▶ **Requirement**
Each line from the one holding "Task: Open the Industry topic analyzer" to the last line below must be restated word for word, and no picture may be included.

(Given records Opens)

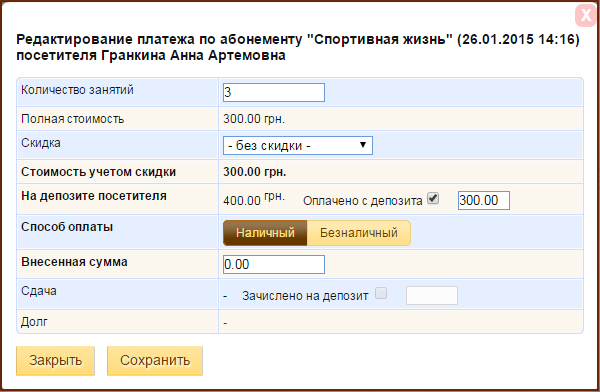
Task: Click the empty field beside Зачислено на депозит
Action: coord(432,295)
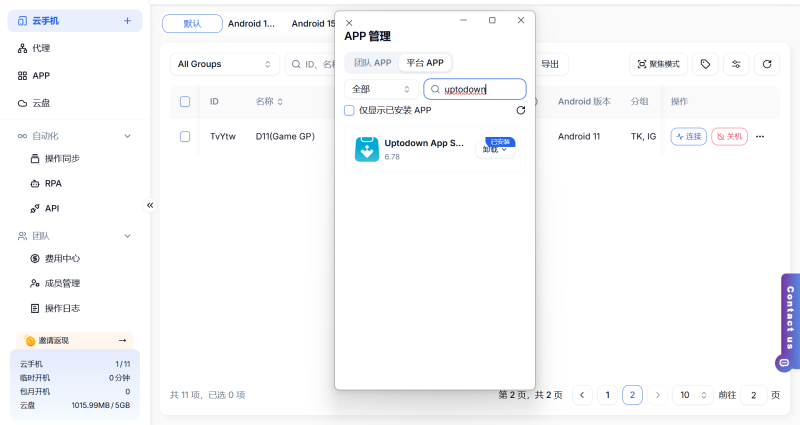Click the Uptodown App Store icon
Viewport: 800px width, 425px height.
tap(367, 149)
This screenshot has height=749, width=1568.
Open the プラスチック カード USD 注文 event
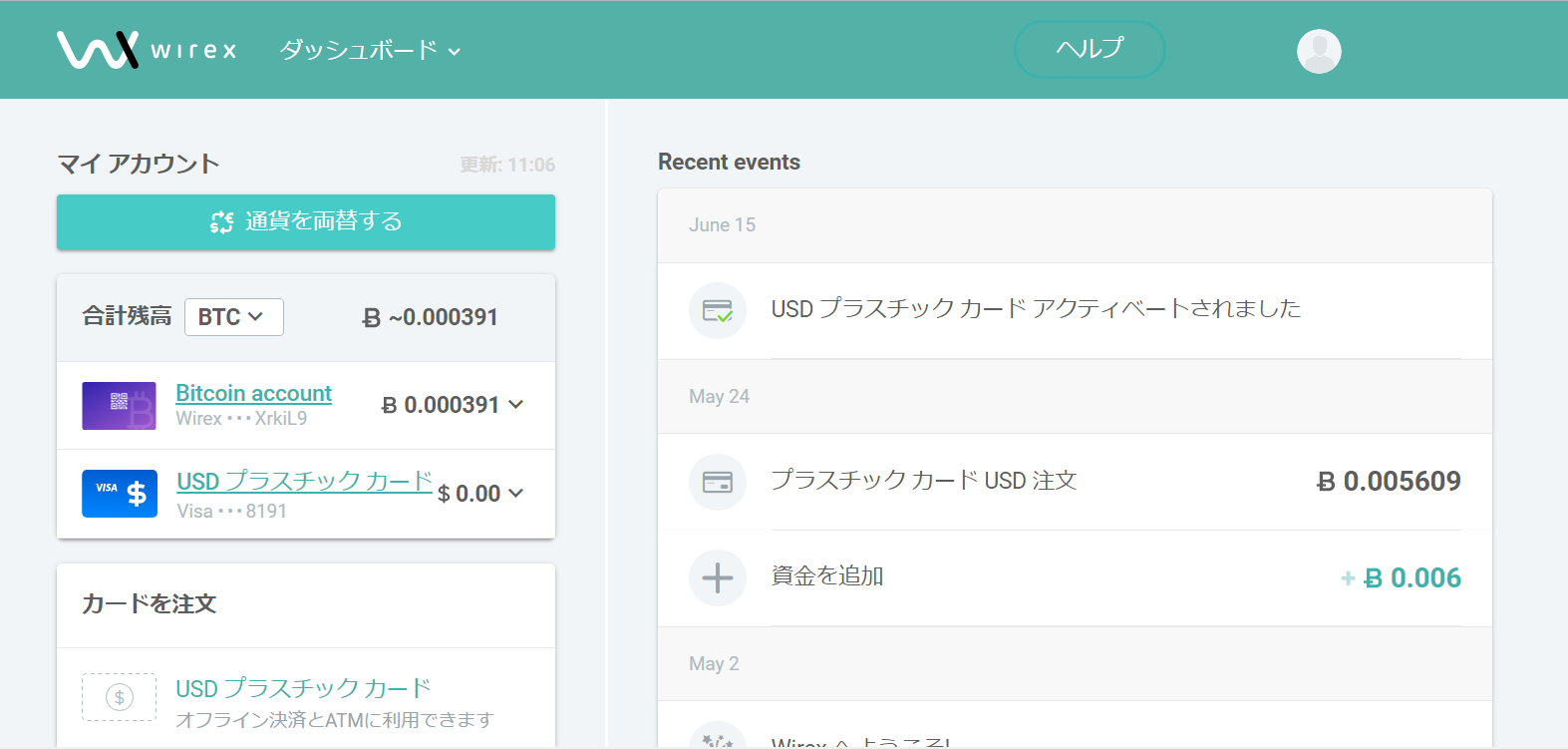(x=923, y=481)
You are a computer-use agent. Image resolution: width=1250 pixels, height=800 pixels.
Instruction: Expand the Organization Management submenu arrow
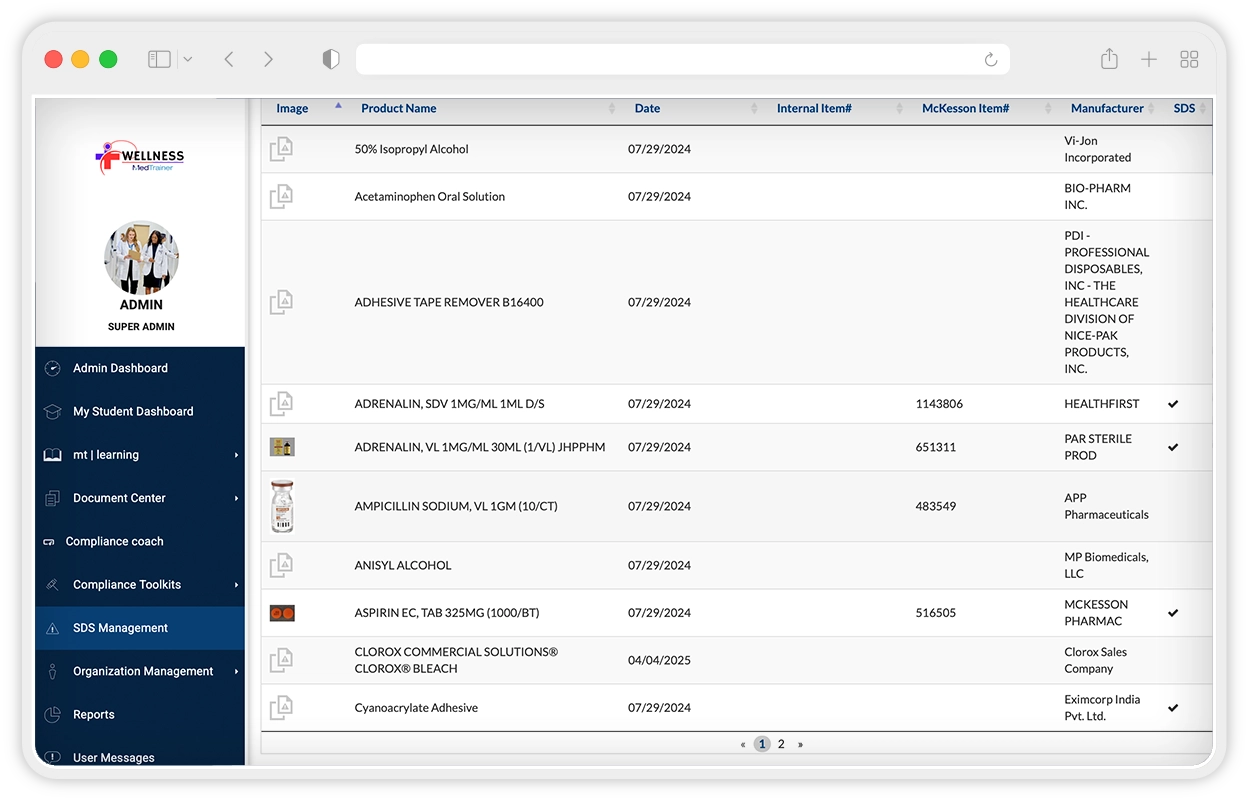[237, 672]
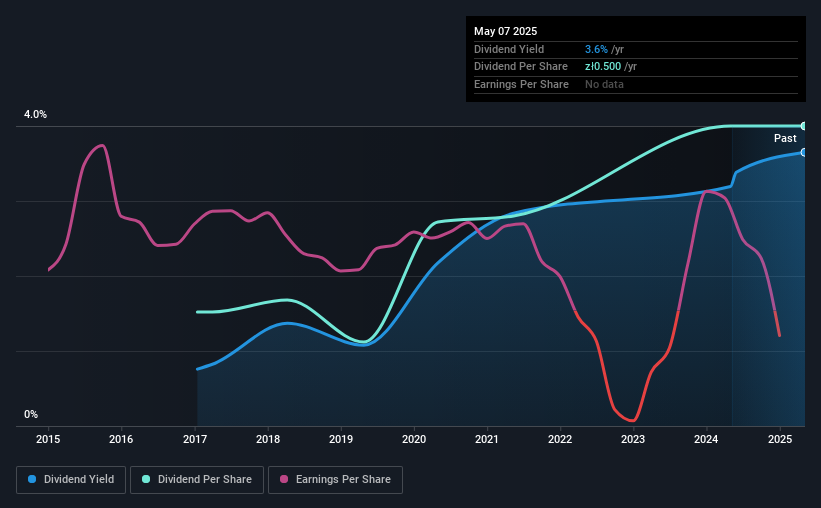Click the pink Earnings Per Share legend dot
821x508 pixels.
click(x=284, y=479)
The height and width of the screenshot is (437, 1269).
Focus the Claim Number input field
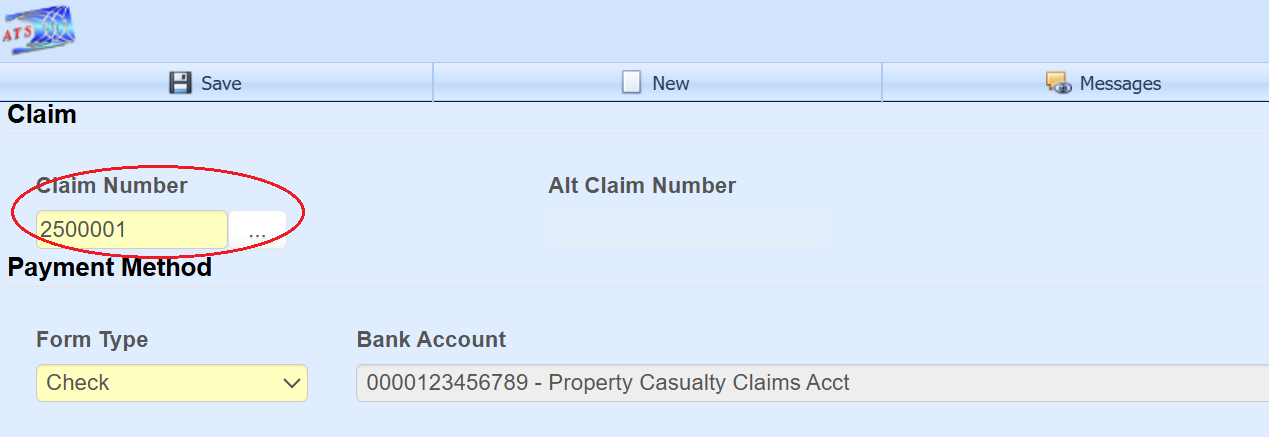132,230
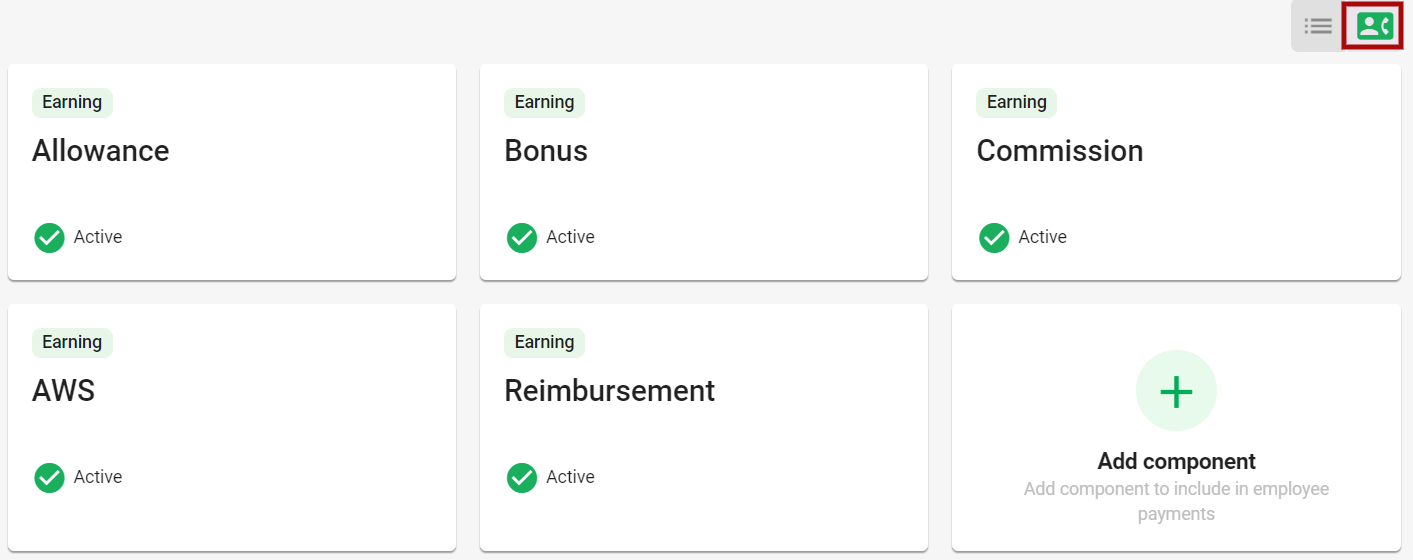Screen dimensions: 1413x560
Task: Click Earning tag on Allowance card
Action: (x=72, y=102)
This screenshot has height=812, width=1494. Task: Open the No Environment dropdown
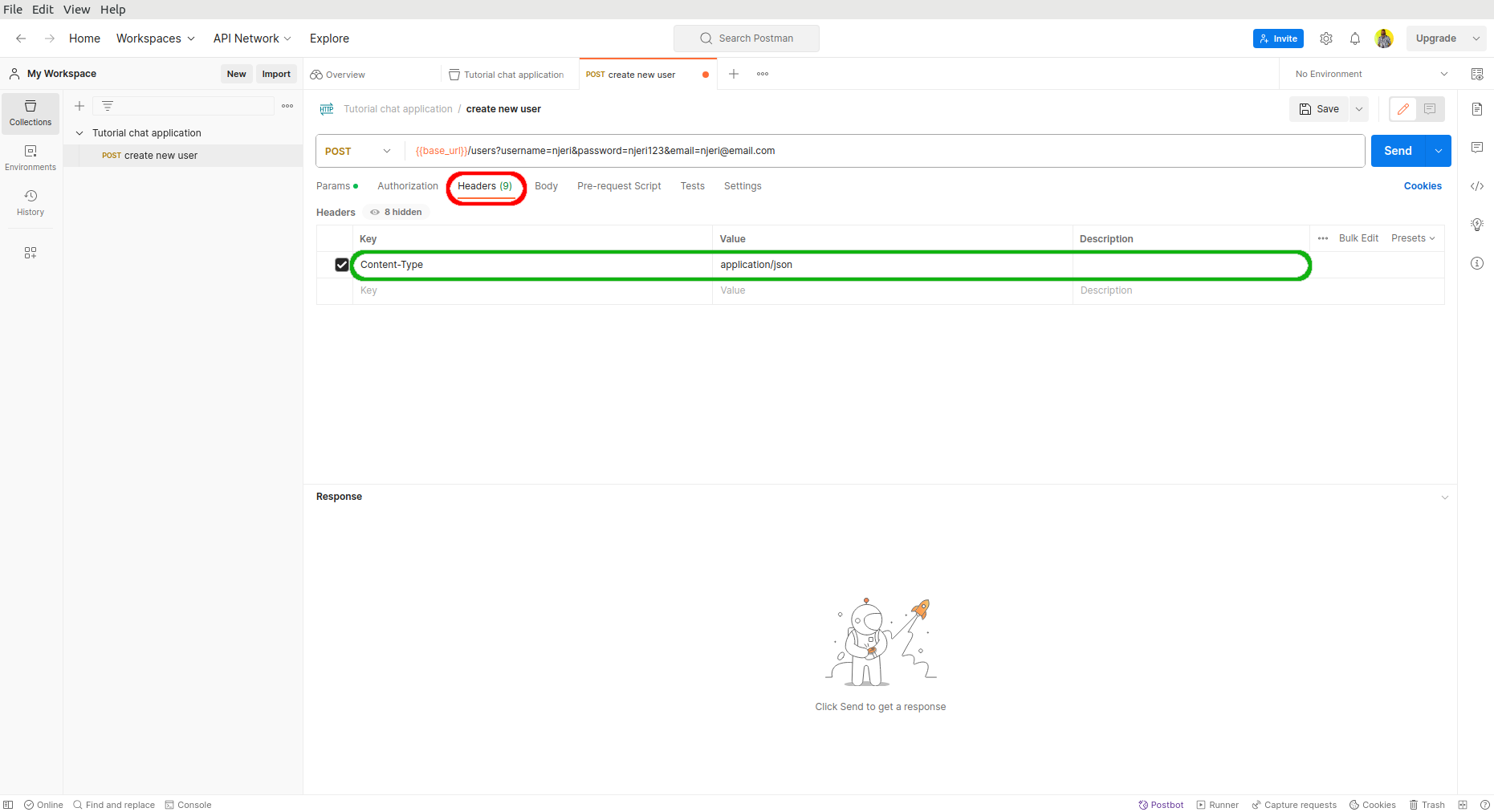coord(1370,74)
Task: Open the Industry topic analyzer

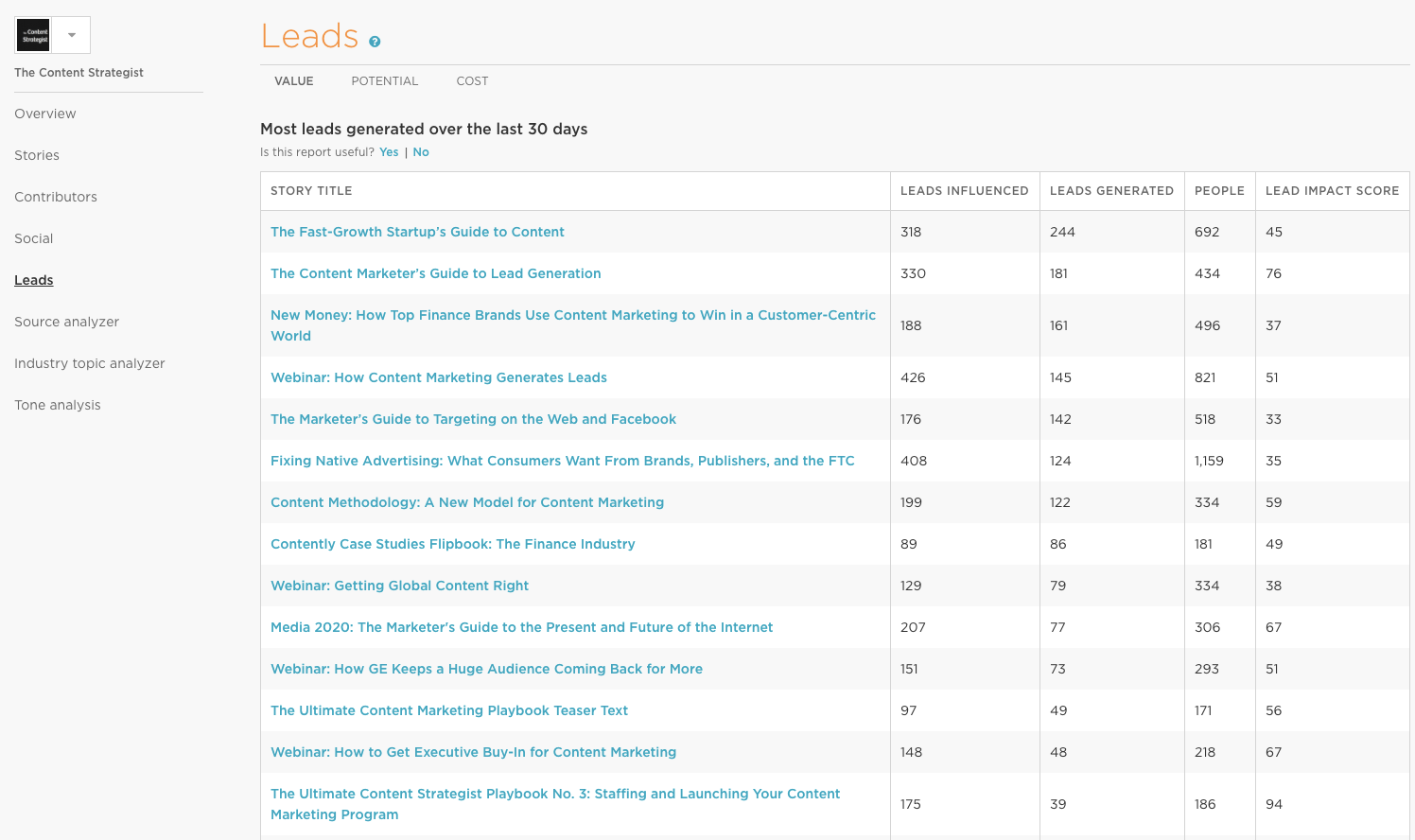Action: tap(89, 363)
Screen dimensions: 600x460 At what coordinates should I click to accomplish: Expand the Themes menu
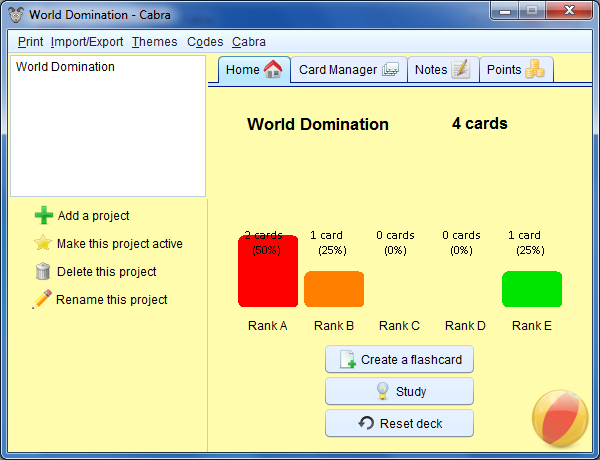(x=154, y=42)
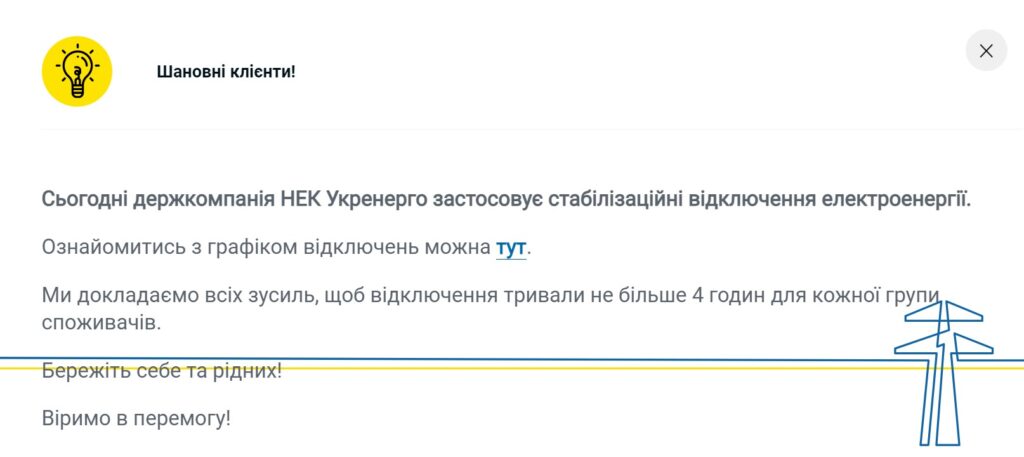
Task: Close the notification with the X button
Action: coord(986,51)
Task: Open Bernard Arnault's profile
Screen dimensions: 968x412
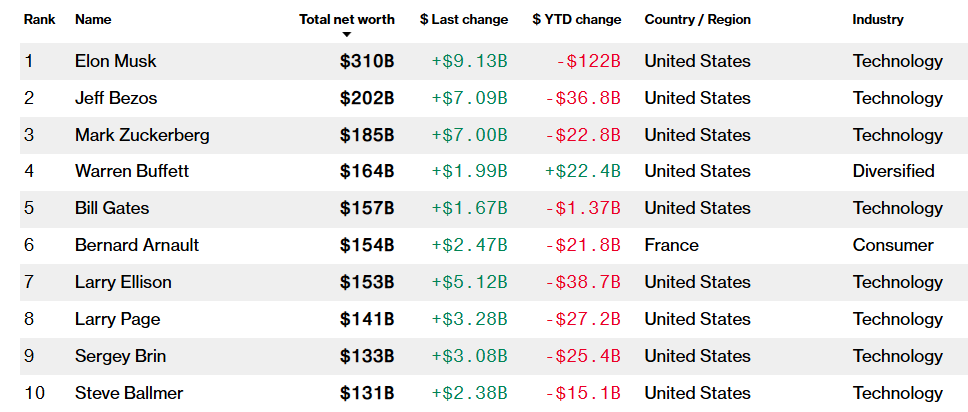Action: pos(137,245)
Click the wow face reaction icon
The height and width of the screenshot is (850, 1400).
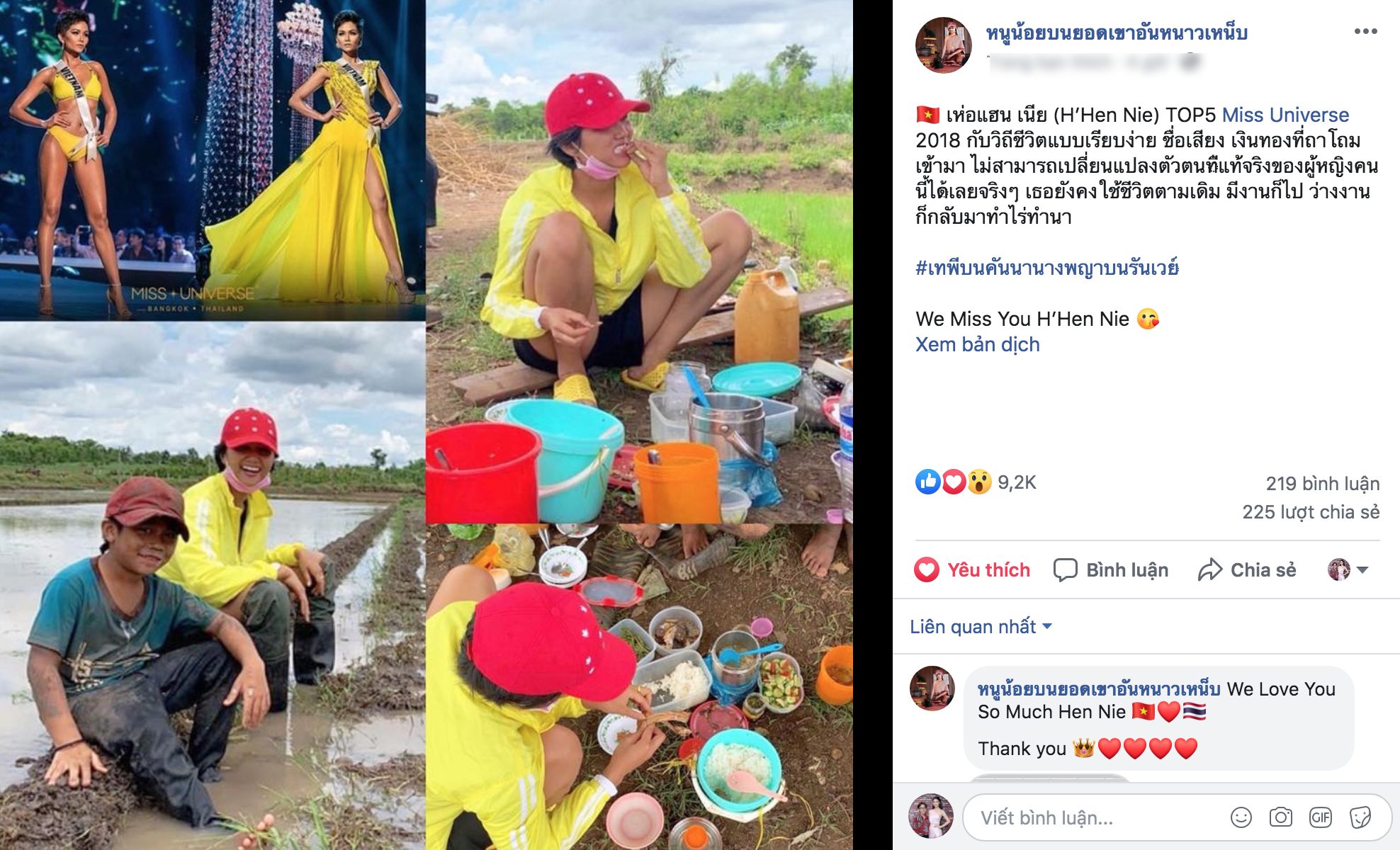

(Given records Closes)

▶ **Exercise solution**
Task: Open the Industry topic analyzer

Action: tap(89, 363)
Screen dimensions: 600x460 At what coordinates should I click to accomplish: Expand the Themes menu
(x=154, y=42)
Task: Close the notification with the X button
Action: coord(986,51)
Task: Open Bernard Arnault's profile
Screen dimensions: 968x412
Action: pos(137,245)
Click the wow face reaction icon
The height and width of the screenshot is (850, 1400).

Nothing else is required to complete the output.